Messy vs. Tidy Bike Tourers
July 15, 2012
Messy bike tourers give touring a bad name. A bad looking name, that is. A bad fashion name, perhaps?
It's like if every convertible you ever saw parked was full of trash and junk. You might start thinking that this cool type of vehicle was actually kinda dorky.
Bike touring is probably a bit foreign or exotic to most people. But when bike tourers come through your town and park and you see their rigs, well, "exotic" isn't what comes to mind. Cluttered and dorky, more like.
Bike tourers almost always adopt the "kitchen sink" approach and appearance. Junk to strapped and piled everywhere on their bikes.
I'm not sure I've ever seen a bike tourer whose rig looked tidy. Or even whose personage looked uncluttered. Bike apparel and bodily accessories look geeky, too, almost always. What's amazing is that it doesn't have to be this way.
Sure, bright colors are definitely safer in this age of distracted drivers. But there has to be a better way.
I find it hard to believe that the folks with the mountains of stuff heaped onto their bikes actually use all that stuff.

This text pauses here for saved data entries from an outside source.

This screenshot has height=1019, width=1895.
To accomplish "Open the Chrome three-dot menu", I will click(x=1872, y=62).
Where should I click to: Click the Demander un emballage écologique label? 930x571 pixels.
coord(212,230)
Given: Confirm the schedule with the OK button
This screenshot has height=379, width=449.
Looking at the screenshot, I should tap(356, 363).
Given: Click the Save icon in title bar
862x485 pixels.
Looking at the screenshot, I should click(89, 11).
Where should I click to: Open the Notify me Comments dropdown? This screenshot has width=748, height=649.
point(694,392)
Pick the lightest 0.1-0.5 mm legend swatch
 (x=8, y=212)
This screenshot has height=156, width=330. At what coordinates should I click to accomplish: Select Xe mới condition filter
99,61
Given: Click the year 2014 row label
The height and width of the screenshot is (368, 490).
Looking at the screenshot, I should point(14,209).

Sure, there's room for kitchen-sink touring, but it shouldn't dominate the scene and it has a side effect.
It's like if all motorcyclists looked like yard-sales with junk strapped everywhere on their Harleys. They'd have a wacko image rather than a sleek, trim, black leather image. Not that that's such a great image. (But chaps can look kinda neat...)
A full weeklong bike touring rig really should have 4 pans and a handlebar bag and that's it. Nothing else lashed or piled anywhere. OK, something can be lashed on an exterior to dry -- and when it's dry it gets tucked away.
A touring bike rig CAN EASILY LOOK GREAT!
Ideally, all 5 bags are the same color and even go with the bike's color. This is not too much to ask.
But the main thing is to avoid the mountains of clutter style that they ALL adopt at present!
Bikes handle badly with mountains of clutter strapped to them.
And a heavy bike hurts your body! You'll get a strain horsing the thing around. You'll kill your knees. Uphills turn into dreadful winchfests. You'll only toodle. You'll wallow and founder on any soft surface. Stuff breaks, falls off. Most bike frames don't like it either: they turn into flexy noodles with stuff cantilevered mountainously on them. If they can handle such loads then they're too stout/heavy to begin with: carrying too much stuff requires too much bike.
What's more: with mountains of clutter atop your racks there's no place to lash your evening dinner and next morning breakfast grocery bag! That wonderful item properly gets purchased late in the afternoon and then gets lashed to the top of your rear rack, ready to sustain you upon arrival at your campsite. It's supported wonderfully there by the width of the panniers adding to the rack. The rest of the day those spaces, front and rear, should be bare.
Perhaps the worst thing about the standard cluttered mountain tour bike is the Ugly American aspect. The gear consumption on parade. The "we need lots of stuff" bloatage. It's obesity in bikes. It's not even stylish consumption.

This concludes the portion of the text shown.